[Collected data]
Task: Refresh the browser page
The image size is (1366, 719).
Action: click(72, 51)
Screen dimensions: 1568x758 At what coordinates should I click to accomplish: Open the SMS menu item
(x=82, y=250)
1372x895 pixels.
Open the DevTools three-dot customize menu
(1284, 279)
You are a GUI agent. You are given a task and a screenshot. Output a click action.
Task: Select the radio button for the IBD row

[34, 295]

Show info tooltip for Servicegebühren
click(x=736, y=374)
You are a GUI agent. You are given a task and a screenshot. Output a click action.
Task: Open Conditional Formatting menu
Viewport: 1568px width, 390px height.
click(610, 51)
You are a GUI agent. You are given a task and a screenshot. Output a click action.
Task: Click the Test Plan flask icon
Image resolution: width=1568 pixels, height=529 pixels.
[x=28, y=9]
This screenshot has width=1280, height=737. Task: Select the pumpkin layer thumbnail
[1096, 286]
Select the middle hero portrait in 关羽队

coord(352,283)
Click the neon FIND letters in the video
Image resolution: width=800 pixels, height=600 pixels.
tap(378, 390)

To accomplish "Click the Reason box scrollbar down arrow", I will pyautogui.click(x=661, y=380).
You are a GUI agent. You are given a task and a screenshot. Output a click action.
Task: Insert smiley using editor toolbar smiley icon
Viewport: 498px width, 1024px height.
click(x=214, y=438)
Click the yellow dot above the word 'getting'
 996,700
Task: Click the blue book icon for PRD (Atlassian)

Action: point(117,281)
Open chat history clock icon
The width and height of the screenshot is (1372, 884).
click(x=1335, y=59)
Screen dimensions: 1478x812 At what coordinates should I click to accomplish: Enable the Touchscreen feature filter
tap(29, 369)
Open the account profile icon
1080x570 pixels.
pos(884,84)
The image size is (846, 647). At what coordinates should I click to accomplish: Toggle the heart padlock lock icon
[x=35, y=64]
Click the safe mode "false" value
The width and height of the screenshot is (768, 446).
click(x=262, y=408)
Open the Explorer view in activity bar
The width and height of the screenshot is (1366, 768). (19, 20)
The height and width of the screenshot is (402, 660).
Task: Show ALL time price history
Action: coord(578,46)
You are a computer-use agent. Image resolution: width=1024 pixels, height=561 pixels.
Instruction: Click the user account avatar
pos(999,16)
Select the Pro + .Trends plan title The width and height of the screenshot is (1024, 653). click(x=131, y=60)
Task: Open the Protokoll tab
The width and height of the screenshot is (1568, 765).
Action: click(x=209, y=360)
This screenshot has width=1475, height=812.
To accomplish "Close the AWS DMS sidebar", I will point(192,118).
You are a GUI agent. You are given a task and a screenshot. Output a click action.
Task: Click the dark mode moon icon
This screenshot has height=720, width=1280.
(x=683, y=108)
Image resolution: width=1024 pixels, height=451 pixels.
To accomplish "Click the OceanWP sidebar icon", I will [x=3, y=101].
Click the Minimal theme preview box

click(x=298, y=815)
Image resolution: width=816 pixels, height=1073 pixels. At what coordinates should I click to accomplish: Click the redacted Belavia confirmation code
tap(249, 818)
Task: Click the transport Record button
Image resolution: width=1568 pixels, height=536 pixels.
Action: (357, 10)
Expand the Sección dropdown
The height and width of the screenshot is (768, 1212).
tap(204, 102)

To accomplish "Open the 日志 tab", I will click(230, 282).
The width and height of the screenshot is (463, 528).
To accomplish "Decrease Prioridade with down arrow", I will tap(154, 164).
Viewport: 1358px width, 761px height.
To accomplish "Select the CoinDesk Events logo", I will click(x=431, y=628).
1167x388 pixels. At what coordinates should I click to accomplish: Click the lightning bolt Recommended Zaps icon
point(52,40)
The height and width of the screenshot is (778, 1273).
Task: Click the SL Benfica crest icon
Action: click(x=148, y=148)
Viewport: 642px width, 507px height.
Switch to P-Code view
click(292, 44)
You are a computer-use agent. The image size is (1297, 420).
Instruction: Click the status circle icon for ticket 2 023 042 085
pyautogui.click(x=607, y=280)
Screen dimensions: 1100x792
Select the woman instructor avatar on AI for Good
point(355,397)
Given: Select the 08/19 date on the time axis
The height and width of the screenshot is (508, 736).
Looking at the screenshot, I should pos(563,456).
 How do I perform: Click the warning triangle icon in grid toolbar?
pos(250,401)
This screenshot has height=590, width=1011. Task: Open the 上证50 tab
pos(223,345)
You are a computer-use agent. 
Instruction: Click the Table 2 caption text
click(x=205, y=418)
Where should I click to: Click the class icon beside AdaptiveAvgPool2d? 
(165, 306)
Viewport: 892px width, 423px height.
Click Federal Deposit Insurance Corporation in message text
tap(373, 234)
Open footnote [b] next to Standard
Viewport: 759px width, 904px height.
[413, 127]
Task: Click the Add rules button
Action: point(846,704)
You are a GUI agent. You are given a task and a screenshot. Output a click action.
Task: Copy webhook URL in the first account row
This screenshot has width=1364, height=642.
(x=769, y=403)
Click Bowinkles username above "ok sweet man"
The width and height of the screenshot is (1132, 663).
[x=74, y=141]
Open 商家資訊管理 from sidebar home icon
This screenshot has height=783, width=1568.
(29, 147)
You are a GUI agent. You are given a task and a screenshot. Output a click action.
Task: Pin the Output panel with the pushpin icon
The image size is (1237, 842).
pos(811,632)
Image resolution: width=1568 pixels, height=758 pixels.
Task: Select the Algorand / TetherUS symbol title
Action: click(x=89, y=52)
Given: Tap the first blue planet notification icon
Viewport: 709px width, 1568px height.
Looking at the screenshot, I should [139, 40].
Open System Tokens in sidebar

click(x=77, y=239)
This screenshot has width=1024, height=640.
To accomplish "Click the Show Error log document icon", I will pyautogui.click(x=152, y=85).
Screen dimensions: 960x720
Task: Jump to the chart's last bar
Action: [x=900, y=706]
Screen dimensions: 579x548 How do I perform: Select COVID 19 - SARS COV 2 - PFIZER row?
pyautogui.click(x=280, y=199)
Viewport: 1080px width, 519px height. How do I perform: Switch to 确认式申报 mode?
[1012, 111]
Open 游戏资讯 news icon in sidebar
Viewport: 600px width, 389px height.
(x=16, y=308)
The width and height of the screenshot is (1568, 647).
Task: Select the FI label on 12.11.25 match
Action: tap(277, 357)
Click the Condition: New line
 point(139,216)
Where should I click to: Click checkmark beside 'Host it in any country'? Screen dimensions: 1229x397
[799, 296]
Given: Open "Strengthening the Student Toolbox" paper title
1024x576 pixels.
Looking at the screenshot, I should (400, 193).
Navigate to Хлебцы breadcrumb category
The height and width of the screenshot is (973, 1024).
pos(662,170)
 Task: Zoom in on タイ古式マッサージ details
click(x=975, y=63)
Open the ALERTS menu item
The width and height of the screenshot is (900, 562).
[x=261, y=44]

Your instructions: Restating the data word for word is the whole task.

Solved problem:
Task: Refresh the browser page
The image size is (1366, 719).
Action: click(72, 51)
Screen dimensions: 1568x758 At what coordinates should I click to accomplish: Open the SMS menu item
(x=82, y=250)
1372x895 pixels.
Open the DevTools three-dot customize menu
(1284, 279)
You are a GUI agent. You are given a task and a screenshot. Output a click action.
Task: Select the radio button for the IBD row

[34, 295]

Show info tooltip for Servicegebühren
click(x=736, y=374)
You are a GUI agent. You are given a task and a screenshot. Output a click action.
Task: Open Conditional Formatting menu
Viewport: 1568px width, 390px height.
click(610, 51)
You are a GUI agent. You are given a task and a screenshot. Output a click action.
Task: Click the Test Plan flask icon
Image resolution: width=1568 pixels, height=529 pixels.
[x=28, y=9]
This screenshot has width=1280, height=737. Task: Select the pumpkin layer thumbnail
[1096, 286]
Select the middle hero portrait in 关羽队

coord(352,283)
Click the neon FIND letters in the video
Image resolution: width=800 pixels, height=600 pixels.
tap(378, 390)

To accomplish "Click the Reason box scrollbar down arrow", I will pyautogui.click(x=661, y=380).
You are a GUI agent. You are given a task and a screenshot. Output a click action.
Task: Insert smiley using editor toolbar smiley icon
Viewport: 498px width, 1024px height.
click(x=214, y=438)
Click the yellow dot above the word 'getting'
 996,700
Task: Click the blue book icon for PRD (Atlassian)

Action: point(117,281)
Open chat history clock icon
The width and height of the screenshot is (1372, 884).
click(x=1335, y=59)
Screen dimensions: 1478x812 At what coordinates should I click to accomplish: Enable the Touchscreen feature filter
tap(29, 369)
Open the account profile icon
1080x570 pixels.
pos(884,84)
The image size is (846, 647). At what coordinates should I click to accomplish: Toggle the heart padlock lock icon
[x=35, y=64]
Click the safe mode "false" value
The width and height of the screenshot is (768, 446).
click(x=262, y=408)
Open the Explorer view in activity bar
The width and height of the screenshot is (1366, 768). (19, 20)
The height and width of the screenshot is (402, 660).
Task: Show ALL time price history
Action: coord(578,46)
You are a computer-use agent. Image resolution: width=1024 pixels, height=561 pixels.
Instruction: Click the user account avatar
pos(999,16)
Select the Pro + .Trends plan title The width and height of the screenshot is (1024, 653). click(x=131, y=60)
Task: Open the Protokoll tab
The width and height of the screenshot is (1568, 765).
Action: click(x=209, y=360)
This screenshot has width=1475, height=812.
To accomplish "Close the AWS DMS sidebar", I will point(192,118).
You are a GUI agent. You are given a task and a screenshot. Output a click action.
Task: Click the dark mode moon icon
This screenshot has height=720, width=1280.
(x=683, y=108)
Image resolution: width=1024 pixels, height=451 pixels.
To accomplish "Click the OceanWP sidebar icon", I will [x=3, y=101].
Click the Minimal theme preview box

click(x=298, y=815)
Image resolution: width=816 pixels, height=1073 pixels. At what coordinates should I click to accomplish: Click the redacted Belavia confirmation code
tap(249, 818)
Task: Click the transport Record button
Image resolution: width=1568 pixels, height=536 pixels.
Action: (357, 10)
Expand the Sección dropdown
The height and width of the screenshot is (768, 1212).
tap(204, 102)

To accomplish "Open the 日志 tab", I will click(230, 282).
The width and height of the screenshot is (463, 528).
To accomplish "Decrease Prioridade with down arrow", I will tap(154, 164).
Viewport: 1358px width, 761px height.
To accomplish "Select the CoinDesk Events logo", I will click(x=431, y=628).
1167x388 pixels. At what coordinates should I click to accomplish: Click the lightning bolt Recommended Zaps icon
point(52,40)
The height and width of the screenshot is (778, 1273).
Task: Click the SL Benfica crest icon
Action: click(x=148, y=148)
Viewport: 642px width, 507px height.
Switch to P-Code view
click(292, 44)
You are a computer-use agent. The image size is (1297, 420).
Instruction: Click the status circle icon for ticket 2 023 042 085
pyautogui.click(x=607, y=280)
Screen dimensions: 1100x792
Select the woman instructor avatar on AI for Good
point(355,397)
Given: Select the 08/19 date on the time axis
The height and width of the screenshot is (508, 736).
Looking at the screenshot, I should pos(563,456).
 How do I perform: Click the warning triangle icon in grid toolbar?
pos(250,401)
This screenshot has height=590, width=1011. Task: Open the 上证50 tab
pos(223,345)
You are a computer-use agent. 
Instruction: Click the Table 2 caption text
click(x=205, y=418)
Where should I click to: Click the class icon beside AdaptiveAvgPool2d? 
(165, 306)
Viewport: 892px width, 423px height.
Click Federal Deposit Insurance Corporation in message text
tap(373, 234)
Open footnote [b] next to Standard
Viewport: 759px width, 904px height.
[413, 127]
Task: Click the Add rules button
Action: point(846,704)
You are a GUI agent. You are given a task and a screenshot. Output a click action.
Task: Copy webhook URL in the first account row
This screenshot has width=1364, height=642.
(x=769, y=403)
Click Bowinkles username above "ok sweet man"
The width and height of the screenshot is (1132, 663).
[x=74, y=141]
Open 商家資訊管理 from sidebar home icon
This screenshot has height=783, width=1568.
(29, 147)
You are a GUI agent. You are given a task and a screenshot. Output a click action.
Task: Pin the Output panel with the pushpin icon
The image size is (1237, 842).
pos(811,632)
Image resolution: width=1568 pixels, height=758 pixels.
Task: Select the Algorand / TetherUS symbol title
Action: click(x=89, y=52)
Given: Tap the first blue planet notification icon
Viewport: 709px width, 1568px height.
Looking at the screenshot, I should [139, 40].
Open System Tokens in sidebar

click(x=77, y=239)
This screenshot has width=1024, height=640.
To accomplish "Click the Show Error log document icon", I will pyautogui.click(x=152, y=85).
Screen dimensions: 960x720
Task: Jump to the chart's last bar
Action: [x=900, y=706]
Screen dimensions: 579x548 How do I perform: Select COVID 19 - SARS COV 2 - PFIZER row?
pyautogui.click(x=280, y=199)
Viewport: 1080px width, 519px height. How do I perform: Switch to 确认式申报 mode?
[1012, 111]
Open 游戏资讯 news icon in sidebar
Viewport: 600px width, 389px height.
(x=16, y=308)
The width and height of the screenshot is (1568, 647).
Task: Select the FI label on 12.11.25 match
Action: tap(277, 357)
Click the Condition: New line
 point(139,216)
Where should I click to: Click checkmark beside 'Host it in any country'? Screen dimensions: 1229x397
[799, 296]
Given: Open "Strengthening the Student Toolbox" paper title
1024x576 pixels.
Looking at the screenshot, I should (400, 193).
Navigate to Хлебцы breadcrumb category
The height and width of the screenshot is (973, 1024).
pos(662,170)
 Task: Zoom in on タイ古式マッサージ details
click(x=975, y=63)
Open the ALERTS menu item
The width and height of the screenshot is (900, 562).
[x=261, y=44]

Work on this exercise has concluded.